2021-12-14T09:49:06.052017Z WSREP_SST: [ERROR] Killing SST (3632138) with SIGKILL after stalling for 120 seconds
/usr/bin/wsrep_sst_xtrabackup-v2: line 195: 3632140 Killed socat -u TCP-LISTEN:4444,reuseaddr,retry=30 stdio
3632141 | xbstream -x $xbstream_eopts
2021-12-14T09:49:06.075142Z WSREP_SST: [ERROR] ******************* FATAL ERROR **********************
2021-12-14T09:49:06.077741Z WSREP_SST: [ERROR] Error while getting data from donor node: exit codes: 137 137
2021-12-14T09:49:06.080179Z WSREP_SST: [ERROR] ******************************************************
2021-12-14T09:49:06.084031Z WSREP_SST: [ERROR] Cleanup after exit with status:32
2021-12-14T09:49:06.110694Z 0 [ERROR] WSREP: Process completed with error: wsrep_sst_xtrabackup-v2 --role 'joiner' --address '10.0.2.1' --datadir '/var/lib/mysql/' --defaults-file '/etc/mysql/my.cnf' --defaults-group-suffix '' --parent '3631529' --mysqld-version '5.7.35-38-57' --binlog '/var/log/mysql/mysql-bin' : 32 (Broken pipe)
2021-12-14T09:49:06.110774Z 0 [ERROR] WSREP: Failed to read uuid:seqno from joiner script.
2021-12-14T09:49:06.110788Z 0 [ERROR] WSREP: SST script aborted with error 32 (Broken pipe)
2021-12-14T09:49:06.110882Z 0 [ERROR] WSREP: SST failed: 32 (Broken pipe)
2021-12-14T09:49:06.110911Z 0 [ERROR] Aborting
make sure that wsrep_cluster_status is “Primary”
Yes … the donor returns “Primary” on
show status like 'wsrep_cluster_status';
wsrep_cluster_status Primary
As said, our donor is stalled on “wsrep_local_state_comment Donor/Desynced” state even after the SST has failed and it’s aborted.
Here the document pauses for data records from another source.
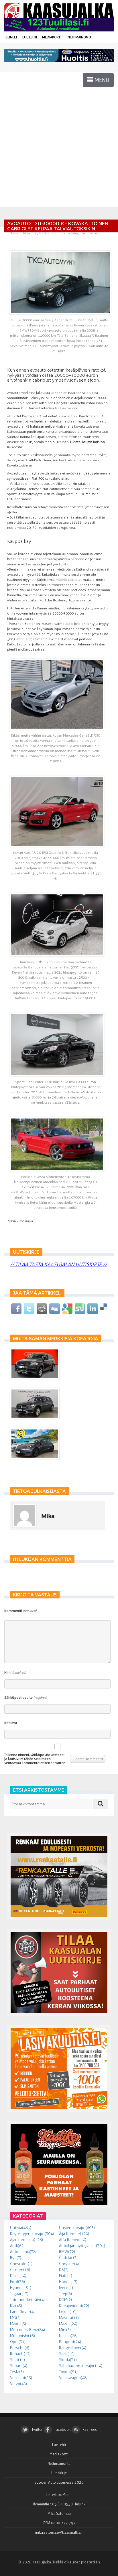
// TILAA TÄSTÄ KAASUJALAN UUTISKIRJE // (58, 1264)
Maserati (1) (69, 2317)
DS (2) (63, 2269)
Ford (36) (17, 2281)
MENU (101, 80)
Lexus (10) (67, 2311)
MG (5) (15, 2317)
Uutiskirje (59, 2473)
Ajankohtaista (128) (26, 2239)
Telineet (10, 37)
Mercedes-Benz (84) (27, 2329)
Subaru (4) (18, 2365)
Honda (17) (68, 2281)
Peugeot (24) (70, 2341)
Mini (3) (65, 2329)
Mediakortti (52, 37)
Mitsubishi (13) (22, 2335)
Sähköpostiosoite (25, 1698)
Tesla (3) (17, 2371)
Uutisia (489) (20, 2227)
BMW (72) (67, 2251)
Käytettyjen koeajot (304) (32, 2233)
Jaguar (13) (19, 2293)
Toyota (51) (68, 2371)
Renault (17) (20, 2353)
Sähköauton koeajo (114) (80, 2365)
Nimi (15, 1672)
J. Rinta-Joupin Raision (87, 442)
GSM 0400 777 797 (59, 2523)
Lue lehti (29, 37)
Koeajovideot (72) (74, 2305)
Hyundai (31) (20, 2287)
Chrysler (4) (69, 2263)
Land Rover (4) (22, 2311)
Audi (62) (17, 2245)
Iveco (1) (66, 2287)
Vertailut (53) (21, 2377)
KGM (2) (65, 2299)
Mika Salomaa (59, 2513)
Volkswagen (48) (73, 2377)
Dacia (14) (18, 2275)
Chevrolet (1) (21, 2263)
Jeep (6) (65, 2293)
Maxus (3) (18, 2323)
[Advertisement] (59, 139)
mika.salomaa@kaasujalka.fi (59, 2532)
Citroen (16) (20, 2269)
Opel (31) (17, 2341)
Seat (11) (17, 2359)
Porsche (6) (19, 2347)
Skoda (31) (68, 2359)
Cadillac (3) (68, 2257)
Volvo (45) (18, 2383)
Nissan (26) (68, 2335)
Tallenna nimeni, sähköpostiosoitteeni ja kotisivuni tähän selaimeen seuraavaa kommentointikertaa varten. (35, 1759)
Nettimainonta (79, 37)
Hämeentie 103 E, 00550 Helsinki (59, 2504)
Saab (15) (66, 2353)
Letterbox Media (59, 2495)
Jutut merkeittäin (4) (27, 2299)
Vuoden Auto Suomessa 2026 (59, 2482)
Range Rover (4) (72, 2347)
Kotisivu (10, 1723)
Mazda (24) (68, 2323)
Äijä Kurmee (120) (74, 2233)
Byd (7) (15, 2257)
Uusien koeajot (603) (77, 2227)
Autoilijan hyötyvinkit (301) (82, 2245)
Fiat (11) (65, 2275)
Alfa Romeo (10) (72, 2239)
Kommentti (20, 1611)
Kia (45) (16, 2305)
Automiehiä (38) (23, 2251)
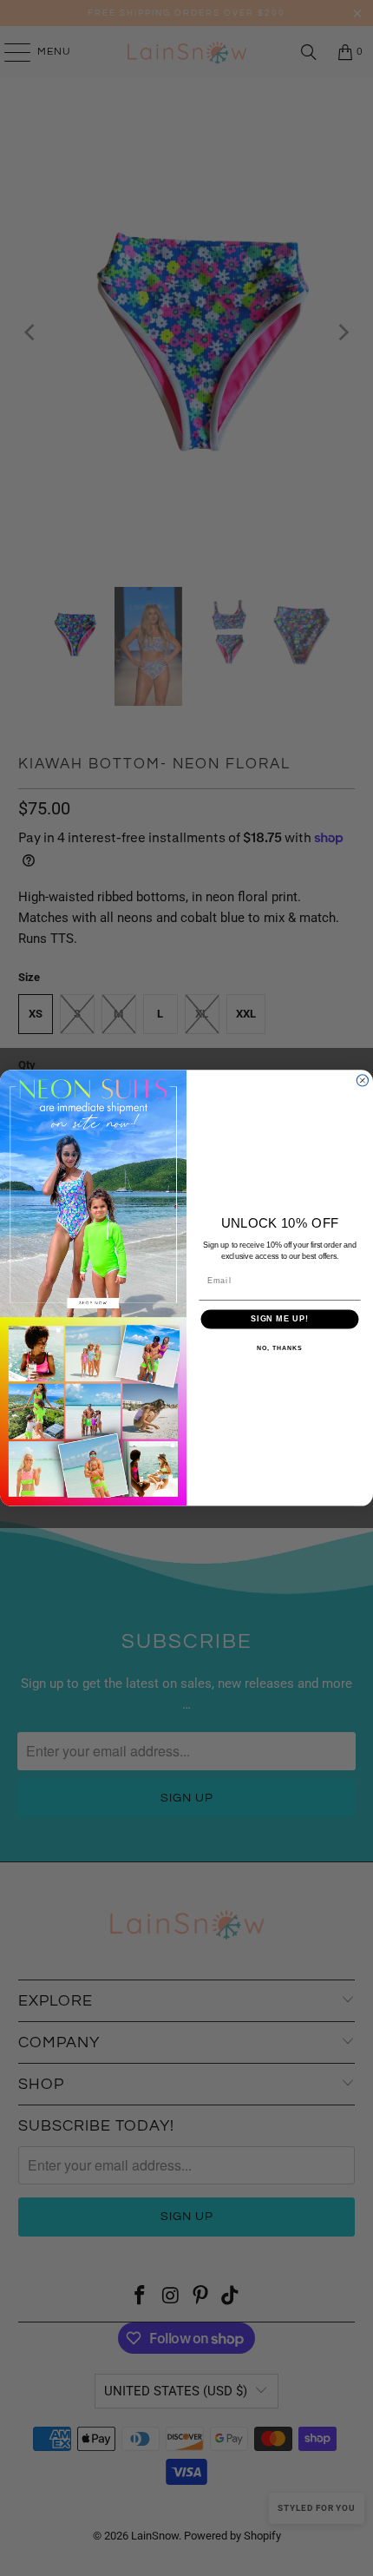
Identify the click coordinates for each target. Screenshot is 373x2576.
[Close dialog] (362, 1080)
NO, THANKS (279, 1348)
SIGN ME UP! (280, 1319)
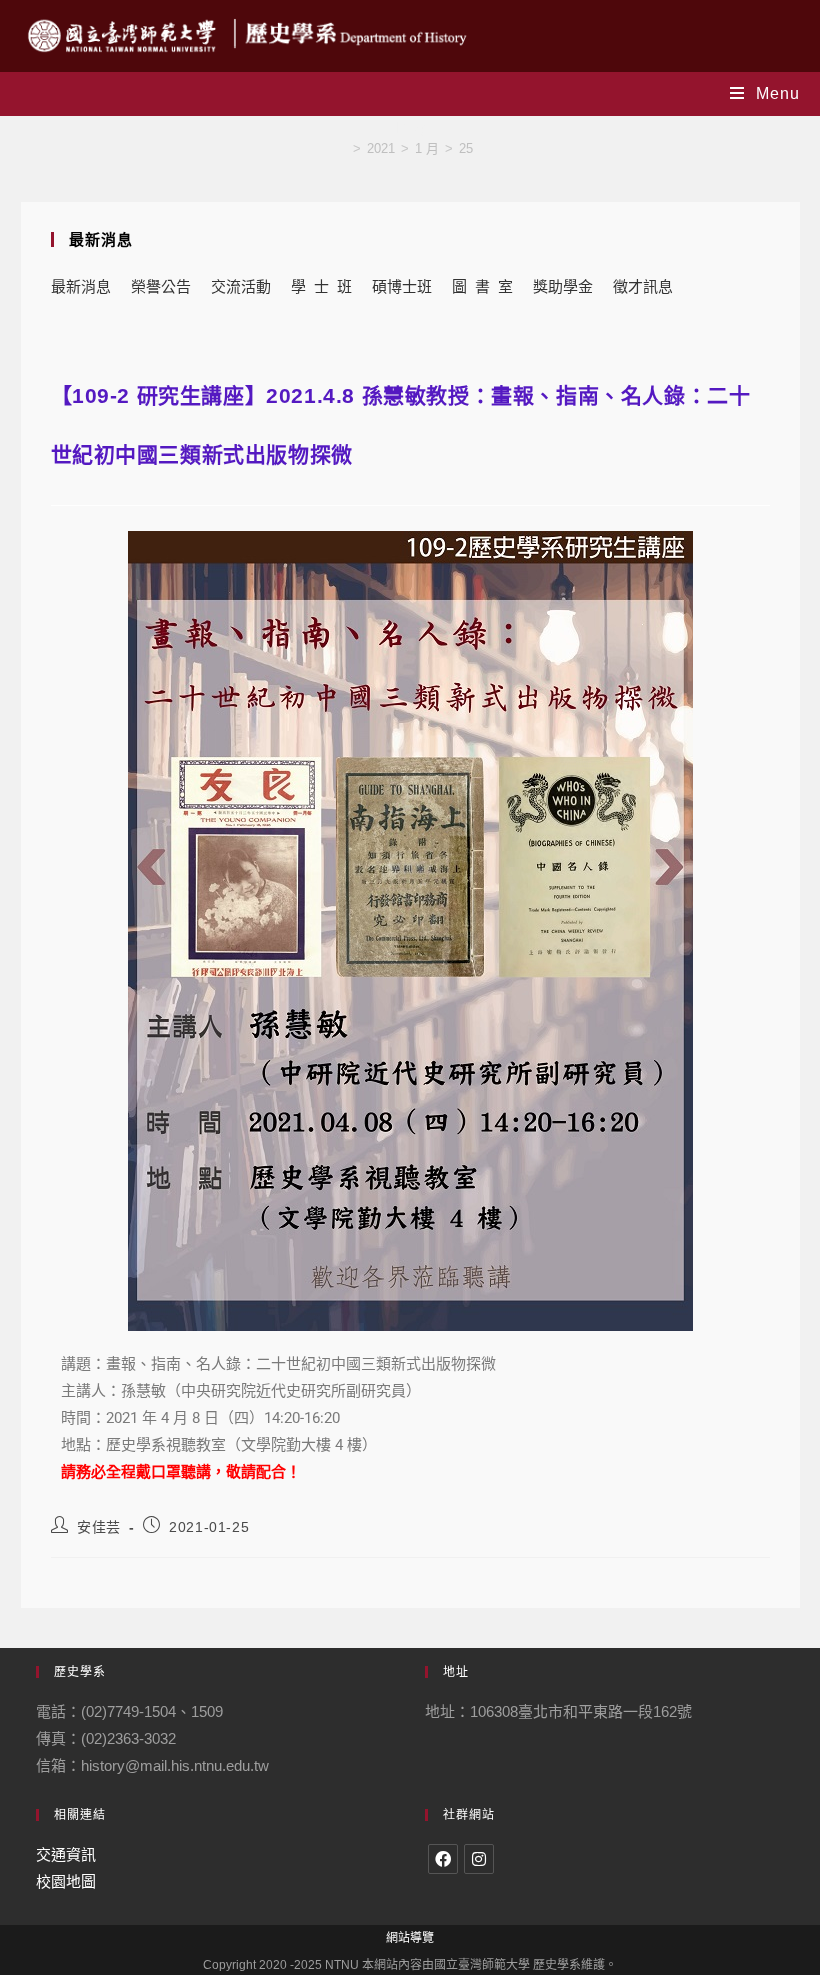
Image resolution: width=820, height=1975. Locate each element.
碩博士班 (402, 286)
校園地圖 (66, 1881)
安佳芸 (99, 1527)
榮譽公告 (161, 286)
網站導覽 (410, 1938)
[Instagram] (479, 1859)
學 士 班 (321, 286)
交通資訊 (66, 1854)
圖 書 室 (482, 286)
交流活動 (241, 286)
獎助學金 (563, 286)
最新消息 (81, 286)
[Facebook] (443, 1859)
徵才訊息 (643, 286)
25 (466, 148)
We cannot push it out of that state so we can try again or do anything else. Its operational R/W and providing service but we don’t know how to clean that status so we can attempt a new rejoin
P.D.
I have also realized about wsrep_cluster_size 2
… so primary it’s thinking there is another node in the cluster … but the other node is down.
P.D.2
We DO have an arbitrator node as well, yes … but it’s not a data node.